> **RECORDS FOR THIS EXERCISE**
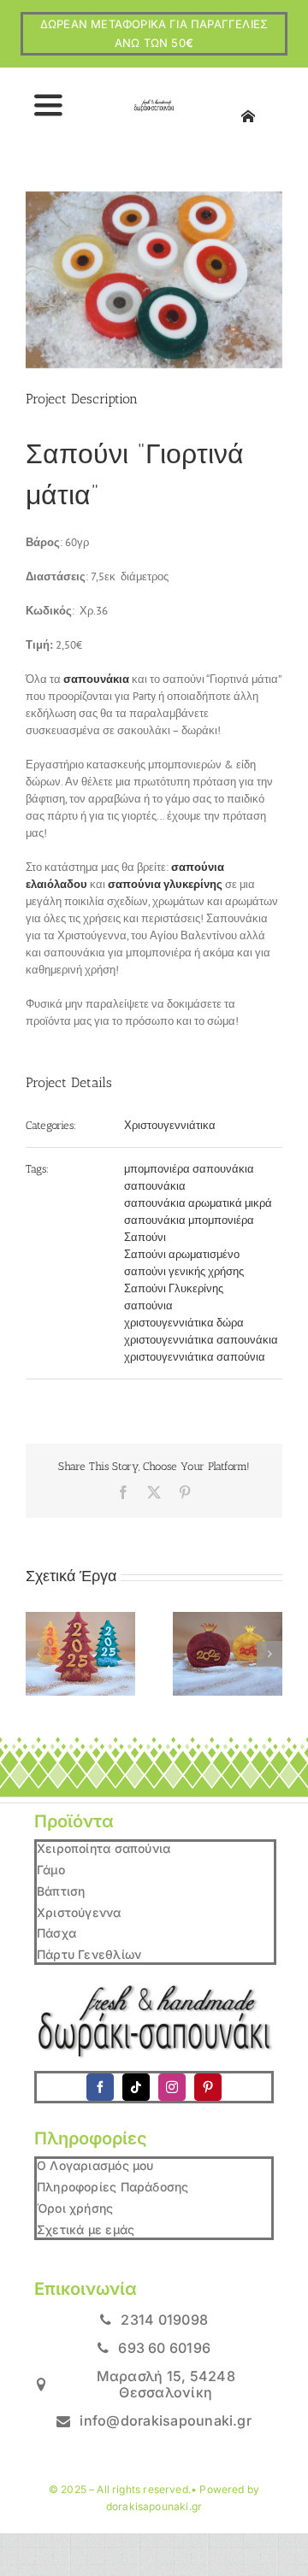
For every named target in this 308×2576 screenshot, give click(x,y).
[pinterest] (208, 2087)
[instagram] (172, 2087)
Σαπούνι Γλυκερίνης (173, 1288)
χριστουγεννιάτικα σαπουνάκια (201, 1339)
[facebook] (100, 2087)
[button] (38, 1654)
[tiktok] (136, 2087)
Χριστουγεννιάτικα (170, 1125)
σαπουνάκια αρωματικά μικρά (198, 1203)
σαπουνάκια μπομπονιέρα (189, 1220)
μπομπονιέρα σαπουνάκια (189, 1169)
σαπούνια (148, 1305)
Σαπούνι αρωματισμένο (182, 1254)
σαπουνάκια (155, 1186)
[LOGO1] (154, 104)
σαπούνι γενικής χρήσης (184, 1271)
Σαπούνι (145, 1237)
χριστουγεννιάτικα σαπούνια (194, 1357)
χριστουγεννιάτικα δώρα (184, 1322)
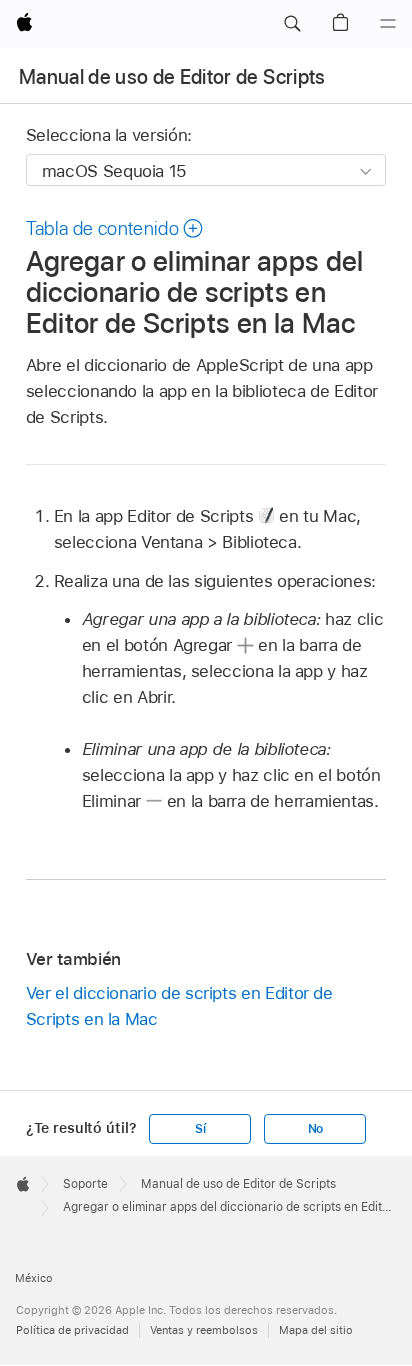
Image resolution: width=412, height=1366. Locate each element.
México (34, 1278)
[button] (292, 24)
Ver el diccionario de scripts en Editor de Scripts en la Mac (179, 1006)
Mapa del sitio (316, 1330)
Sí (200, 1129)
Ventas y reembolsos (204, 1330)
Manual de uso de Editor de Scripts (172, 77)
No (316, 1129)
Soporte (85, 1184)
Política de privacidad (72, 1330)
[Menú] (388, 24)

> **WHAT YOU WILL DO**
Leave the pictures out and reproduce each record exactly as written.

> **EXERCISE SOLUTION**
For every named target in this 308×2576 screenshot, give click(x,y).
[pinterest] (208, 2087)
[instagram] (172, 2087)
Σαπούνι Γλυκερίνης (173, 1288)
χριστουγεννιάτικα σαπουνάκια (201, 1339)
[facebook] (100, 2087)
[button] (38, 1654)
[tiktok] (136, 2087)
Χριστουγεννιάτικα (170, 1125)
σαπουνάκια αρωματικά μικρά (198, 1203)
σαπουνάκια μπομπονιέρα (189, 1220)
μπομπονιέρα σαπουνάκια (189, 1169)
σαπούνια (148, 1305)
Σαπούνι αρωματισμένο (182, 1254)
σαπουνάκια (155, 1186)
[LOGO1] (154, 104)
σαπούνι γενικής χρήσης (184, 1271)
Σαπούνι (145, 1237)
χριστουγεννιάτικα σαπούνια (194, 1357)
χριστουγεννιάτικα δώρα (184, 1322)
Image resolution: width=412, height=1366. Locate each element.
México (34, 1278)
[button] (292, 24)
Ver el diccionario de scripts en Editor de Scripts en la Mac (179, 1006)
Mapa del sitio (316, 1330)
Sí (200, 1129)
Ventas y reembolsos (204, 1330)
Manual de uso de Editor de Scripts (172, 77)
No (316, 1129)
Soporte (85, 1184)
Política de privacidad (72, 1330)
[Menú] (388, 24)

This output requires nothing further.